* **TASK MATERIAL**:
------------------------------------------------

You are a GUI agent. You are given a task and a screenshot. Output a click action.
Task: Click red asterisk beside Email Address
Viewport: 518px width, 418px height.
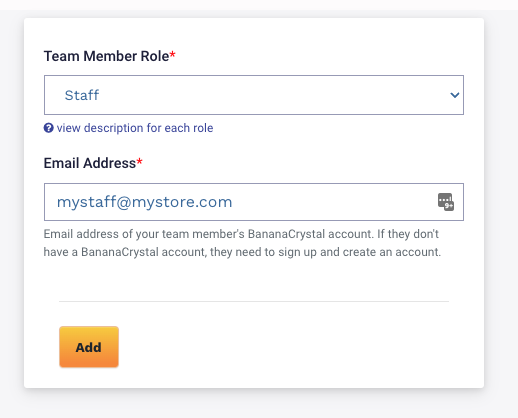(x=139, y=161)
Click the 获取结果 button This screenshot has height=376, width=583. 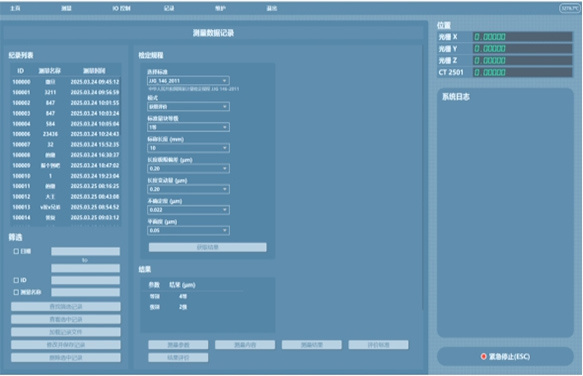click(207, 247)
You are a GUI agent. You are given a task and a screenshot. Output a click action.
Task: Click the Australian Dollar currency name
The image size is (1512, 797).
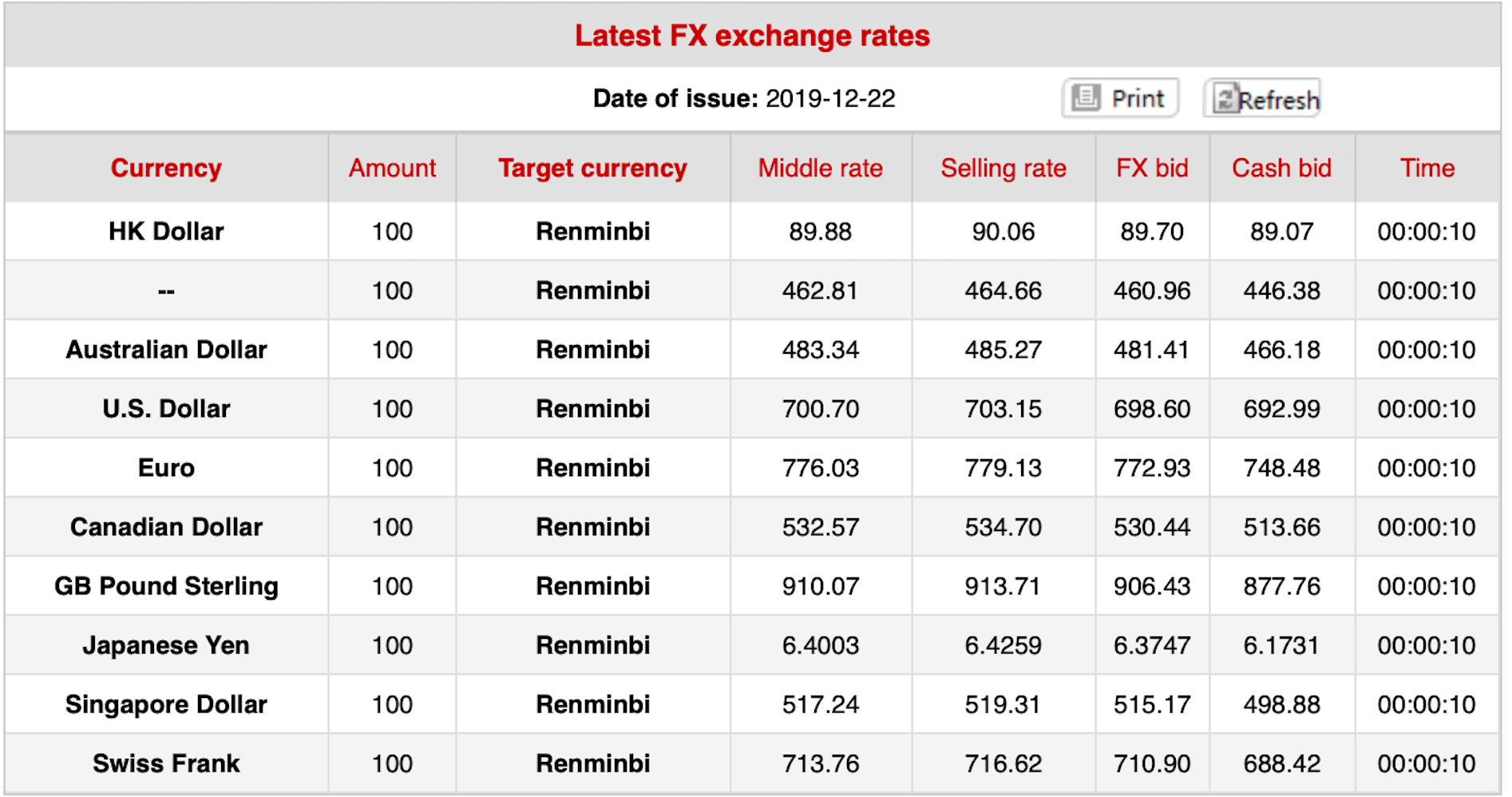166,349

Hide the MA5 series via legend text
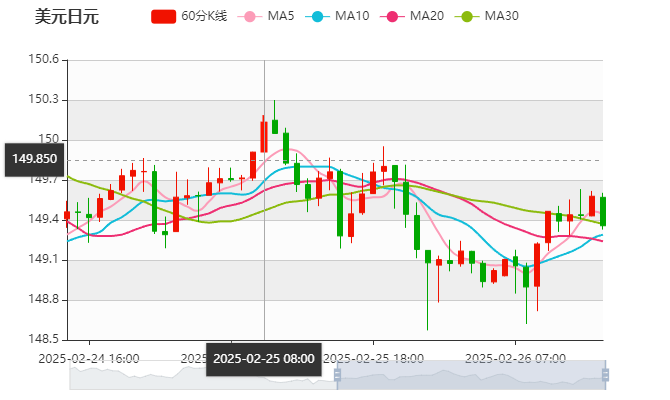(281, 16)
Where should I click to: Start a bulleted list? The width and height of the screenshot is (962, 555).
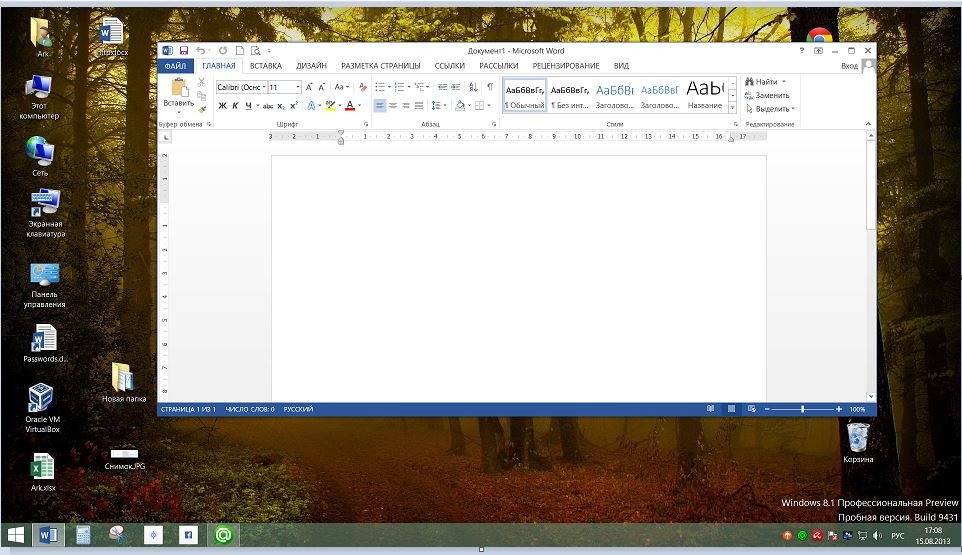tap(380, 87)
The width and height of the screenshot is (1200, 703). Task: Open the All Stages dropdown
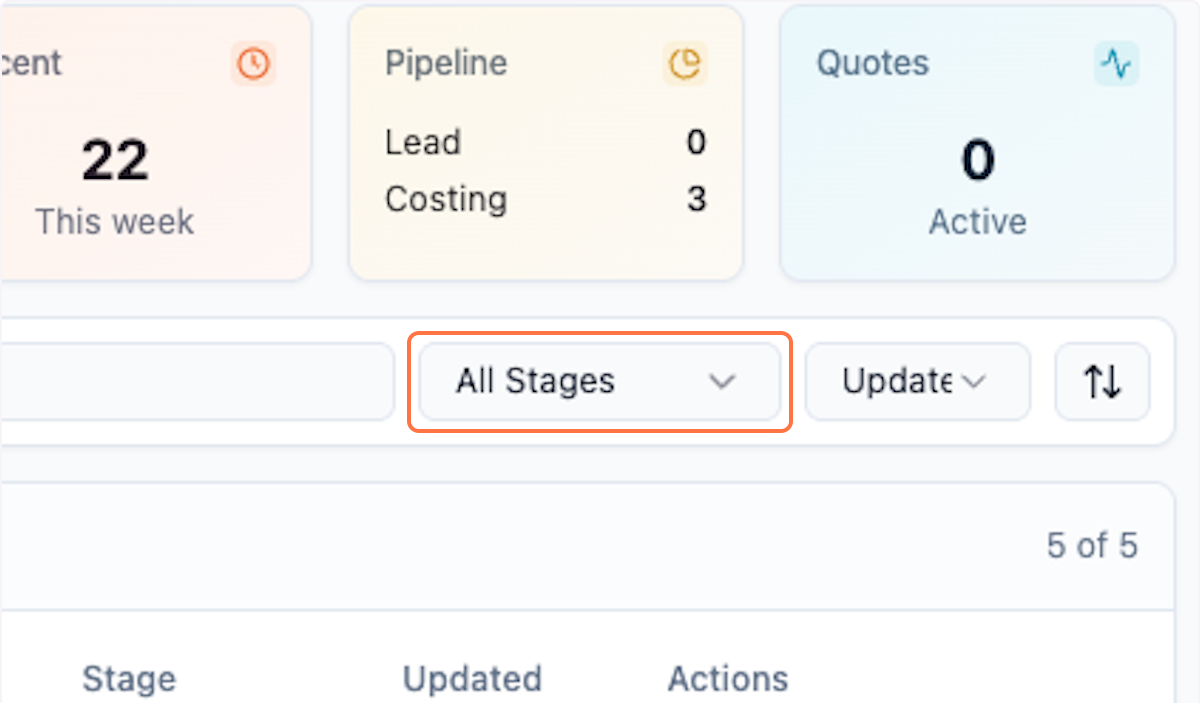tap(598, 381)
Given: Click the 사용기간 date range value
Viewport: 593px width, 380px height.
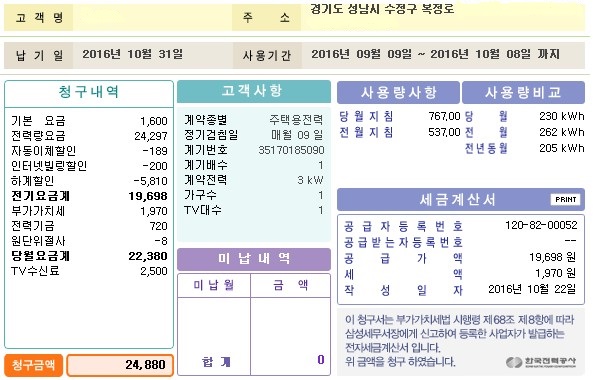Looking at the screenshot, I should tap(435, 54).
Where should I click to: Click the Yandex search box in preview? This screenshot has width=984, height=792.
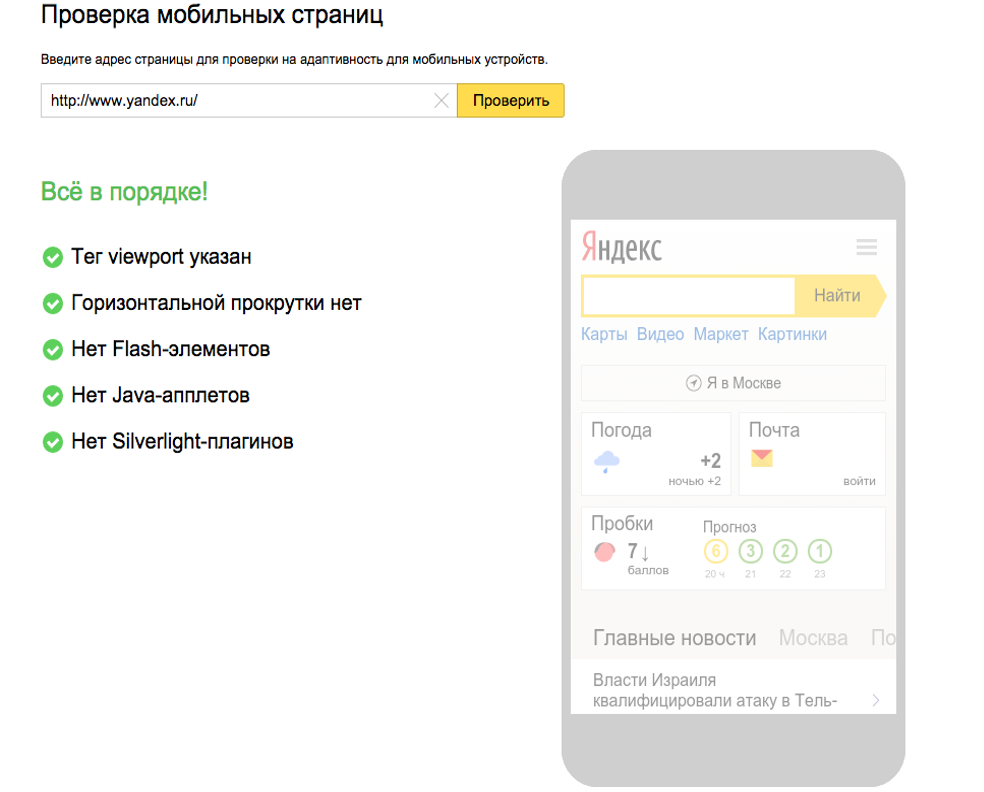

------------------------------------------------

* **GOAL**: Update the records from the line containing "Where should I click to: Start" through the end of the records by changing "dropdown" to "drop-down menu" and keeping everything else the same. Leave the pictures out of your answer.

* **THE COMPLETED TASK**:
Where should I click to: Start a bulleted list? The width and height of the screenshot is (962, 555).
tap(380, 87)
The width and height of the screenshot is (1200, 703). Task: Open the All Stages drop-down menu
tap(598, 381)
Given: Click the 사용기간 date range value
Viewport: 593px width, 380px height.
Looking at the screenshot, I should tap(435, 54).
Where should I click to: Click the Yandex search box in preview? This screenshot has width=984, height=792.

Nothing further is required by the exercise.